Ghag is done in many ways. Most commonly, a man goes with weapon to the girl’s territory or to the doorstep and shoots in the air with the declaration that “the girl is mine” and threatens the rest of the community that anyone who tries to approach her will result in violence and bloodshed. Sometimes, the man simply sends a deliverer to the woman’s house to declare ghag. Thus, depriving women of their basic rights.
Ghag is also used to take revenge if the two families have some sort of enmity. The clashes can be due to property, business or domestic issue. At times, the man doesn’t even marry the girl; leaving her in a state where she cannot marry anyone for the rest of her life. The girl has to live with the label “not approachable”- which is why since the start of 2016 around 20 women have reportedly committed suicide because of this brutal custom, according to media reports.
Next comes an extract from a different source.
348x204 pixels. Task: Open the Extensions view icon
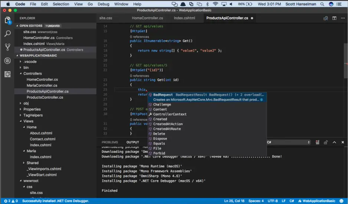(x=7, y=74)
A 28 years-old Pashtun girl from district Charsada,Saboohi Rafique says, “Ghag and other anti-feminist traditions are still practiced in our society and it is not surpersing that our girls subjugate to such horrible traditional practices just to keep the honour of the family protected. The honour in our society starts with women and ends on them. Men are using women for their honour and it is unjustified. “
She added, ” Young Pashtun girls although are stronger to stand for their rights. Yet, they still can not come out of the fears which are embedded in them since their childhood. Girls are raised to obey men, to live lives for men and end lives for them too. Women end their needs, desires and even life for men just to be entitled as ‘sacrificing women’, which is absurd.”
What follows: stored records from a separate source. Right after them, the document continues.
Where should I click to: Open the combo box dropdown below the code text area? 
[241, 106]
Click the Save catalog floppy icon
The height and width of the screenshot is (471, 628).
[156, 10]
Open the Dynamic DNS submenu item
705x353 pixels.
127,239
Although, with education and growing awareness, the Pakhtun society has somehow came out of this inhuman culture. There are still some places in KP specifically the tribal districts where this custom is still prevailing- the custom began in South Waziristan and spread to other tribal areas. Story like Pio Muhammad and his daughters who turns to media and raised voice against this brutal culture is truly exemplary.
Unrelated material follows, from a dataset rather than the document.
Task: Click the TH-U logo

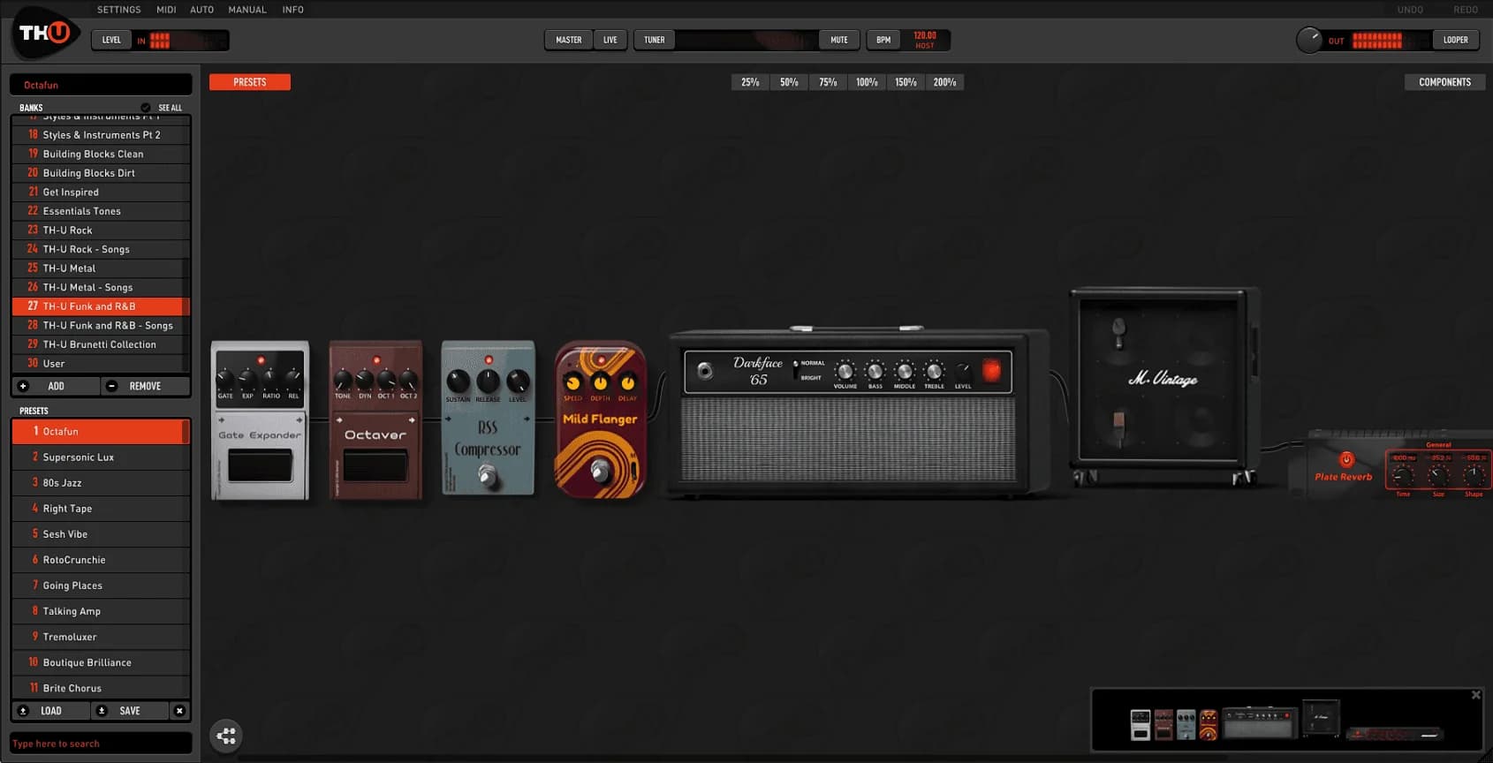Action: tap(45, 34)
Pio, a fifty years old man hailing from district Hangu, KP. Pio’s sister was married to his wife’s brother. Unfortunately, there marriage didn’t last long. According to Pio, his sister got divorced after 15 years of marriage and he was being forced by his brothers to divorce his wife to take vengeance. However, Pio refused to divorce his wife. His brothers used their sons and declared ghag on Pio’s daughters. He filed a case at Peshawar Peshawar High court against his brothers. He fought courageously for his daughters against this brutal custom.
The recent Pakistani drama “Sang-e-Mah sheds light on the same social issue. The drama revolves around the same theme”. Even though some people have criticised the concept for not being practiced in today’s time, others still have seen real life stories of this inhuman custom that haven’t made its way to mainstream media. The horrible tradition is still lurking on the lives of Pashtun women and drama industry is bringing much awareness on this social evil which is robbing women from their basic rights. It is crucial to be aware of such regressive customs that is hindering the society to grow.
A Housewife Chand Bibi from Peshawar, Pakistan said, “These dramas must be shown to increase awareness about the traditions which are dangerous for women and the society itself. Although the Govt has policies and Laws against such traditions, yet on ground still such practices are on-going. I hope one day, women will be free to live peacefully.”
Khyper Pakhtunkhwa Government had passed a bill Elimination of custom of Ghag in 2013 that declared the practice as unlawful, punishable with imprisonment up to 7 years. Even when legislation is present for the sufferers, most of the women find it hard to fight against this patriarchal oppression and choose to remain silent because of the stigma. And others, due to lack of awareness and education are not even aware of the existing laws. There are few cases that came out to the mainstream media, there are hundreds of thousands of victims who are suffering in silence.
We need strict laws to prevent unethical, immoral and dehumanising customs. Of course, there are such practices that are happening in other parts of the country as well. To name a few, Swara, Vani, Zhagh are some examples- where women are forced to spend their lives with men they did not choose.
Patriarchy is universal and there are many crimes that are done under the guise of traditions and customs or sometimes out of chauvinism- women do not want matriarchy they want basic human rights. The particular form patriarchy embedded in Pashtun society and cultural code is downright oppressive. The women of Tribal areas have a long way to go before men and women are treated as equal citizens of the society and the world.
Peshawar-based 27 years old Yusra Waheed holds Master’s degree in English and Applied Linguistics and is a Magazine article writer for Peshawar Today.